Wald Statistics for DIF Detection

In CDMs, DIF refers to the differences in the probabilities of correctly answering an item for examinees from different groups with the same attribute mastery pattern (Hou et al., 2014; Li and Wang, 2015). Uniform DIF refers to cases when the probabilities of correctly answering an item are uniformly higher or lower for one group across all attribute mastery patterns. Non-uniform DIF occurs if the differences in the probabilities of correctly answering an item between groups depend on the attribute mastery patterns. Theoretically, in the DINA model DIF occurs in item j when

$\begin{array}{ll}{\Delta }_{gj}=g_{\text{F}j}-g_{\text{R}j}\ne 0& (10)\end{array}$

and/or

$\begin{array}{l}{\Delta }_{sj}=s_{\text{R}j}-s_{\text{F}j}\ne 0\end{array}$

where subscript “F” refers to the focal group and “R” refers to the reference group.
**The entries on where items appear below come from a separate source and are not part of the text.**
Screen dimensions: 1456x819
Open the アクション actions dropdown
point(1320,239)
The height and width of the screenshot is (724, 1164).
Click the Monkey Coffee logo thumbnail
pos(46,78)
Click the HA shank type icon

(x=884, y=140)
Item j exhibits uniform DIF if Δ_gj and Δ_sj have the same signs:

$\begin{array}{ll}\{\begin{array}{c}{\Delta }_{gj}>0\\ {\Delta }_{sj}>0\end{array}or\{\begin{array}{c}{\Delta }_{gj}<0\\ {\Delta }_{sj}<0\end{array}& (11)\end{array}$

On the other hand, non-uniform DIF occurs.

The Wald test for DIF detection proposed by Hou et al. (2014) in the DINA model evaluates the significance of the joint differences between the item parameters of two groups:

$\begin{array}{ll}{W}_d={(\text{C}{\widehat{\text{v}}}_j)}^{\prime }{\left(\text{C}{\widehat{\text{Σ}}}_j{\text{C}}^{\prime }\right)}^{-1}(\text{C}{\widehat{\text{v}}}_j)& (12)\end{array}$

where $v_j\text{'}=(g_{\text{F}j},s_{\text{F}j},g_{\text{R}j},s_{\text{R}j})$, ${\widehat{\text{Σ}}}_j$ is the asymptotic variance-covariance matrix associated with the item parameter estimates for both groups, and C is a contrast matrix:

$\begin{array}{ll}\text{C}=\left(\begin{array}{cccc}1& 0& -1& 0\\ 0& 1& 0& -1\end{array}\right)& (13)\end{array}$

Under the null hypothesis of H₀: Cv_j = 0, W_d asymptotically follows a chi-square distribution with 2 degrees of freedom. However, authors of previous studies (Hou et al., 2014; Svetina et al., 2018) showed that W_d tended to have inflated Type I errors and the W_XPD and W_Obs performed better than that for W_d with regard to Type I error control (Liu et al., 2016b).

MH and LR

MH and LR are non-CDM-based DIF detection methods. MH evaluates if the examinees' item responses are independent of group membership after conditioning on the observed total score (Mantel and Haenszel, 1959; Mantel, 1963). Let N_m denote the number of examinees with observed total test score m from the focal and reference groups. The N_m examinees are cross classified into a 2 × 2 contingency table according to their group membership and their responses to item j. Let A_m and B_m denote the numbers of correct and incorrect responses to item j in the reference group, respectively. Let C_m and D_m be the corresponding numbers of correct and incorrect responses in the focal group, respectively. The numbers of examinees in the reference group and the focal group are N_mR = A_m + B_m and N_mF = C_m + D_m, respectively; the numbers of correct and incorrect responses are N_m1 = A_m + C_m and N_m0 = B_m + D_m, respectively. The MH statistic can be computed by

$\begin{array}{ll}\text{MH}=\frac{{\left\{\left|{\displaystyle {\sum }_{m=1}^{J-1}\left[A_m-\text{E}\left(A_m\right)\right]}\right|-0.5\right\}}^2}{{\displaystyle {\sum }_{m=1}^{J-1}\text{Var}\left(A_m\right)}}& (14)\end{array}$

where

$\begin{array}{ll}\text{E}(A_m)=\frac{N_{m\text{R}}{N}_{m1}}{N_m}& (15)\end{array}$

and

$\begin{array}{ll}\text{Var}(A_m)=\frac{N_{\text{mR}}{N}_{m\text{F}}{N}_{m1}{N}_{m0}}{N_m^2(N_m-1)}& (16)\end{array}$

Under the null hypothesis that the examinees' responses are independent of group membership, the MH statistic asymptotically follows a chi-square distribution with 1 degree of freedom.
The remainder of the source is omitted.